Bright colors show areas of brain activation in these functional magnetic resonance images.

Bright colors show areas of brain activation in these functional magnetic resonance images.

Deaf people sense vibrations in their auditory cortex, a golf ball-sized area of the brain, active during auditory stimulation in hearing people. If sounds and musical vibrations are processed in the same part of the brain in deaf and hearing people, this may explain how deaf musicians can sense music, and how deaf people can enjoy concerts and other musical events.

“Vibrational information has essentially the same features as sound information. It makes sense that in the deaf, one modality may replace the other modality in the same processing area of the brain,” said Dr. Dean Shibata, assistant professor of radiology. “It’s the nature of the information, not the modality of the information, that seems to be important to the developing brain.”

Shibata used functional magnetic resonance imaging to compare brain activity between 10 deaf volunteers and 11 volunteers with normal hearing. They agreed to let Shibata scan their brains while subjected to intermittent vibrations on their hands. Both groups showed brain activity in the part of the brain that normally processes vibrations. In addition, the deaf participants showed brain activity in the superior temporal gyrus. This activity often extended into the anatomic regions of the secondary and sometimes primary auditory cortex. People with normal hearing did not usually show temporal lobe activity.

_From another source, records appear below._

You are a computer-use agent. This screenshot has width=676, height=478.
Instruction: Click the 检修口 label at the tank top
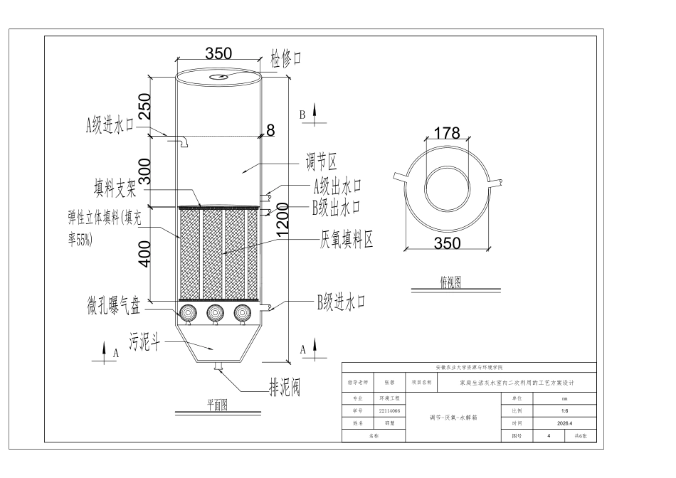[286, 58]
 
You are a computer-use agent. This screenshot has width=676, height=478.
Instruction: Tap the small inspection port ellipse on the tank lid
[218, 77]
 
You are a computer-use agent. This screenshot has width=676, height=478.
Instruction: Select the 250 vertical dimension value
[145, 106]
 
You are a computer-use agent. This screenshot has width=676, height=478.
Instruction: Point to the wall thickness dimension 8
[270, 129]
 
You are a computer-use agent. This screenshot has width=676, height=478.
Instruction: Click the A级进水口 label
[110, 125]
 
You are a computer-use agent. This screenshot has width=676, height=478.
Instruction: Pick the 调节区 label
[321, 162]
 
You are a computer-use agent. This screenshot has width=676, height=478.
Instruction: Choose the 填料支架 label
[115, 188]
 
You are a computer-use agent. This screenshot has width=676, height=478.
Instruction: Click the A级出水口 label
[337, 186]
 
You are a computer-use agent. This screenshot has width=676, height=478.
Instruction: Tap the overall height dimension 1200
[282, 221]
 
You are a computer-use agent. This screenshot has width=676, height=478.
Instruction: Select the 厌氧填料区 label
[347, 239]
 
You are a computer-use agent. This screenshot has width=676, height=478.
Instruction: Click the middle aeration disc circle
[215, 313]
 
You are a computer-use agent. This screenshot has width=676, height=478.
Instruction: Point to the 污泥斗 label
[145, 342]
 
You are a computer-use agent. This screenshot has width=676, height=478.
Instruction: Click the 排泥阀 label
[285, 387]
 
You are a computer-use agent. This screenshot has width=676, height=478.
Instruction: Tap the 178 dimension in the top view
[447, 133]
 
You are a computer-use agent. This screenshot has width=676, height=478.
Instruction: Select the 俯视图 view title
[451, 282]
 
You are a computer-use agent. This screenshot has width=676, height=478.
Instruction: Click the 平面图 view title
[217, 405]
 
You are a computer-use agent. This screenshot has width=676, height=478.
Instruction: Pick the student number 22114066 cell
[390, 410]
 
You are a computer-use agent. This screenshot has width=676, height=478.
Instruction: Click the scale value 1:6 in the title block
[565, 410]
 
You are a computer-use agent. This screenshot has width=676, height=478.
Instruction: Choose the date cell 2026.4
[565, 423]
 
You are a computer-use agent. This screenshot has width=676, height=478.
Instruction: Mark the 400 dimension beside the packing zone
[145, 254]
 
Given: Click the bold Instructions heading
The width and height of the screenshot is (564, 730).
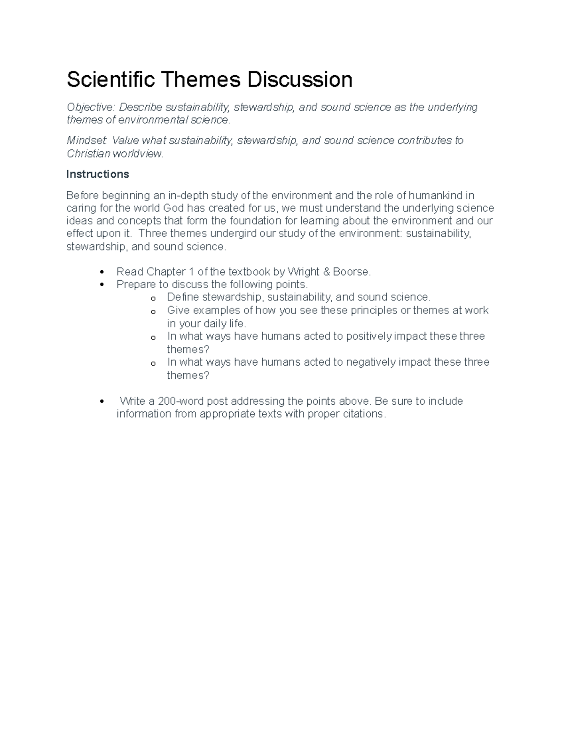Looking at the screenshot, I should [x=98, y=174].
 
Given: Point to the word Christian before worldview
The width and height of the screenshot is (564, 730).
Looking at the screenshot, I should [x=88, y=154].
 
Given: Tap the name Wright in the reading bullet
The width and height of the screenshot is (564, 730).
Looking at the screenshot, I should [x=303, y=272].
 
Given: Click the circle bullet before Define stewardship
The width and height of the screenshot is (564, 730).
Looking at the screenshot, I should [x=153, y=298].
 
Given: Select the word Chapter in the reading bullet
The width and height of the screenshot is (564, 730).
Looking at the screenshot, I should [x=166, y=272].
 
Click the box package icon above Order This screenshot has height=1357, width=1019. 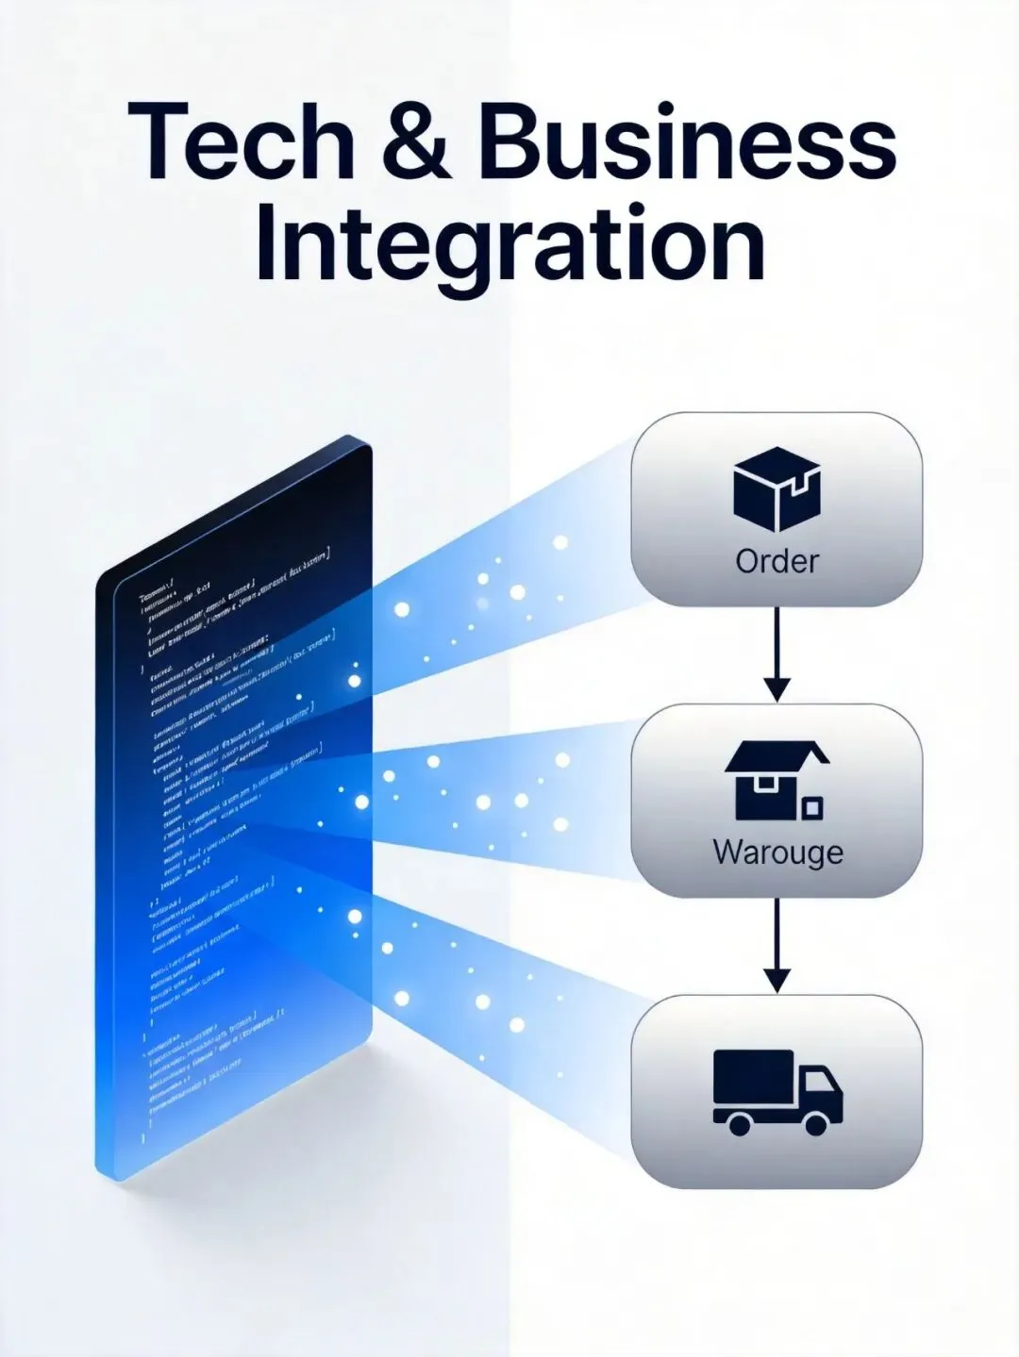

“It was once thought that brains were hard-wired at birth, and particular areas of the brain always did one function, no matter what else happened,” said Shibata. “It turns out that, fortunately, our genes do not directly dictate the wiring of our brains. Our genes do provide a developmental strategy: All the parts of the brain will be used to maximal efficiency.”

Shibata presented his findings at the 87th Scientific Assembly and Annual Meeting of the Radiological Society of North America in Chicago. He conducted this research while on the faculty at the University of Rochester School of Medicine in New York before joining the University of Washington in fall 2001.